→ **EXERCISE DIRECTIONS**:
Copy the records below exactly.

→ **GIVEN DATA**:
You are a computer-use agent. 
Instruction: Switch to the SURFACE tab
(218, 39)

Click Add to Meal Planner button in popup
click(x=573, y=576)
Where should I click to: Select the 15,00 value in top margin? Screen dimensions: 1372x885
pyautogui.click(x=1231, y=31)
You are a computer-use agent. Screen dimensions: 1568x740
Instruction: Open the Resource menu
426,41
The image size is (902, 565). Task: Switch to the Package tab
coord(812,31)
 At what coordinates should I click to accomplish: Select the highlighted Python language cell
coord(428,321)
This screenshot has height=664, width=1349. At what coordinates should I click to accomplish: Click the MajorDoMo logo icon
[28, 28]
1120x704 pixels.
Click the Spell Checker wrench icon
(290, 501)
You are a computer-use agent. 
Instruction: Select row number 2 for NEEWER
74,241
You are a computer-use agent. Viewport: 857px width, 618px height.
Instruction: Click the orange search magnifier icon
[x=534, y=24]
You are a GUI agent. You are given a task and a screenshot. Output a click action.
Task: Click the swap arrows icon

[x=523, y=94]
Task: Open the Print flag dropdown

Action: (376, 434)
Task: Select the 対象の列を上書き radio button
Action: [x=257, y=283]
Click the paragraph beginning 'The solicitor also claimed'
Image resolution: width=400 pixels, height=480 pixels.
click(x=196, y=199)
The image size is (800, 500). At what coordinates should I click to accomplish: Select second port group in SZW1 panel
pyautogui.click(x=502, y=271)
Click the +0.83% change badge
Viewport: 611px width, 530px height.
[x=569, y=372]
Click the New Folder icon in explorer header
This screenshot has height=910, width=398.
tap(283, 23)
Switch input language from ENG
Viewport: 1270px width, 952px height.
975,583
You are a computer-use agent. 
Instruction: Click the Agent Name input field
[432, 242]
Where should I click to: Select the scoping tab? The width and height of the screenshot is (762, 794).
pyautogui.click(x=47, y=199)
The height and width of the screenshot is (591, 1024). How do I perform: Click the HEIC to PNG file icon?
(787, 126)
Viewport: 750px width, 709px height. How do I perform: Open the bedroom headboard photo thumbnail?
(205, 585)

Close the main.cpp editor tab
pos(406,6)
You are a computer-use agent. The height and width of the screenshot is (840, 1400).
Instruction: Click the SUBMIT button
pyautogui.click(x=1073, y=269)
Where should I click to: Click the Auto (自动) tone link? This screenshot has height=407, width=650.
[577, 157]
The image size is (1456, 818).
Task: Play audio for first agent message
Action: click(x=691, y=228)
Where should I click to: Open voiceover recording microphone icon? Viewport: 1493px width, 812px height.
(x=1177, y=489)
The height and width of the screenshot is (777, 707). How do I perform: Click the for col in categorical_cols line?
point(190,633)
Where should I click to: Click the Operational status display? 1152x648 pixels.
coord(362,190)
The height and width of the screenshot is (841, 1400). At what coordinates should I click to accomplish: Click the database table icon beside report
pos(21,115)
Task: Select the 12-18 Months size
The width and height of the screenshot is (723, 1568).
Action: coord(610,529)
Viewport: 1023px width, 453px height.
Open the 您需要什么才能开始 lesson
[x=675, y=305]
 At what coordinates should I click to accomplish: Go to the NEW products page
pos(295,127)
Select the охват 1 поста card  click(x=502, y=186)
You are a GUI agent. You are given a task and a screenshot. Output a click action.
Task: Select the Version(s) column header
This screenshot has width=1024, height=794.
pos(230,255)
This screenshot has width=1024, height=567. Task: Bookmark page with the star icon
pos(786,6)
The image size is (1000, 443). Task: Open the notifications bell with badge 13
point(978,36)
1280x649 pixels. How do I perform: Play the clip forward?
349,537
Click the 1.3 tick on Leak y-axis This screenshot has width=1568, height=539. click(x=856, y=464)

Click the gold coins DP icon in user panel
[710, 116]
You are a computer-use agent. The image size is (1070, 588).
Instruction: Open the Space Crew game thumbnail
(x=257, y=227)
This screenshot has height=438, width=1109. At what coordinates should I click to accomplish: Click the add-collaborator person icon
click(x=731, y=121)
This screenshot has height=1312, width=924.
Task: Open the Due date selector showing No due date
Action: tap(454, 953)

→ **THE ANSWER**:
You are a computer-use agent. 
Instruction: Switch to the SURFACE tab
(218, 39)

Click Add to Meal Planner button in popup
click(x=573, y=576)
Where should I click to: Select the 15,00 value in top margin? Screen dimensions: 1372x885
pyautogui.click(x=1231, y=31)
You are a computer-use agent. Screen dimensions: 1568x740
Instruction: Open the Resource menu
426,41
The image size is (902, 565). Task: Switch to the Package tab
coord(812,31)
 At what coordinates should I click to accomplish: Select the highlighted Python language cell
coord(428,321)
This screenshot has height=664, width=1349. At what coordinates should I click to accomplish: Click the MajorDoMo logo icon
[28, 28]
1120x704 pixels.
Click the Spell Checker wrench icon
(290, 501)
You are a computer-use agent. 
Instruction: Select row number 2 for NEEWER
74,241
You are a computer-use agent. Viewport: 857px width, 618px height.
Instruction: Click the orange search magnifier icon
[x=534, y=24]
You are a GUI agent. You are given a task and a screenshot. Output a click action.
Task: Click the swap arrows icon

[x=523, y=94]
Task: Open the Print flag dropdown

Action: (376, 434)
Task: Select the 対象の列を上書き radio button
Action: [x=257, y=283]
Click the paragraph beginning 'The solicitor also claimed'
Image resolution: width=400 pixels, height=480 pixels.
click(x=196, y=199)
The image size is (800, 500). At what coordinates should I click to accomplish: Select second port group in SZW1 panel
pyautogui.click(x=502, y=271)
Click the +0.83% change badge
Viewport: 611px width, 530px height.
[x=569, y=372]
Click the New Folder icon in explorer header
This screenshot has height=910, width=398.
tap(283, 23)
Switch input language from ENG
Viewport: 1270px width, 952px height.
975,583
You are a computer-use agent. 
Instruction: Click the Agent Name input field
[432, 242]
Where should I click to: Select the scoping tab? The width and height of the screenshot is (762, 794).
pyautogui.click(x=47, y=199)
The height and width of the screenshot is (591, 1024). How do I perform: Click the HEIC to PNG file icon?
(787, 126)
Viewport: 750px width, 709px height. How do I perform: Open the bedroom headboard photo thumbnail?
(205, 585)

Close the main.cpp editor tab
pos(406,6)
You are a computer-use agent. The height and width of the screenshot is (840, 1400).
Instruction: Click the SUBMIT button
pyautogui.click(x=1073, y=269)
Where should I click to: Click the Auto (自动) tone link? This screenshot has height=407, width=650.
[577, 157]
The image size is (1456, 818).
Task: Play audio for first agent message
Action: click(x=691, y=228)
Where should I click to: Open voiceover recording microphone icon? Viewport: 1493px width, 812px height.
(x=1177, y=489)
The height and width of the screenshot is (777, 707). How do I perform: Click the for col in categorical_cols line?
point(190,633)
Where should I click to: Click the Operational status display? 1152x648 pixels.
coord(362,190)
The height and width of the screenshot is (841, 1400). At what coordinates should I click to accomplish: Click the database table icon beside report
pos(21,115)
Task: Select the 12-18 Months size
The width and height of the screenshot is (723, 1568).
Action: coord(610,529)
Viewport: 1023px width, 453px height.
Open the 您需要什么才能开始 lesson
[x=675, y=305]
 At what coordinates should I click to accomplish: Go to the NEW products page
pos(295,127)
Select the охват 1 поста card  click(x=502, y=186)
You are a GUI agent. You are given a task and a screenshot. Output a click action.
Task: Select the Version(s) column header
This screenshot has width=1024, height=794.
pos(230,255)
This screenshot has width=1024, height=567. Task: Bookmark page with the star icon
pos(786,6)
The image size is (1000, 443). Task: Open the notifications bell with badge 13
point(978,36)
1280x649 pixels. How do I perform: Play the clip forward?
349,537
Click the 1.3 tick on Leak y-axis This screenshot has width=1568, height=539. click(x=856, y=464)

Click the gold coins DP icon in user panel
[710, 116]
You are a computer-use agent. The image size is (1070, 588).
Instruction: Open the Space Crew game thumbnail
(x=257, y=227)
This screenshot has height=438, width=1109. At what coordinates should I click to accomplish: Click the add-collaborator person icon
click(x=731, y=121)
This screenshot has height=1312, width=924.
Task: Open the Due date selector showing No due date
Action: tap(454, 953)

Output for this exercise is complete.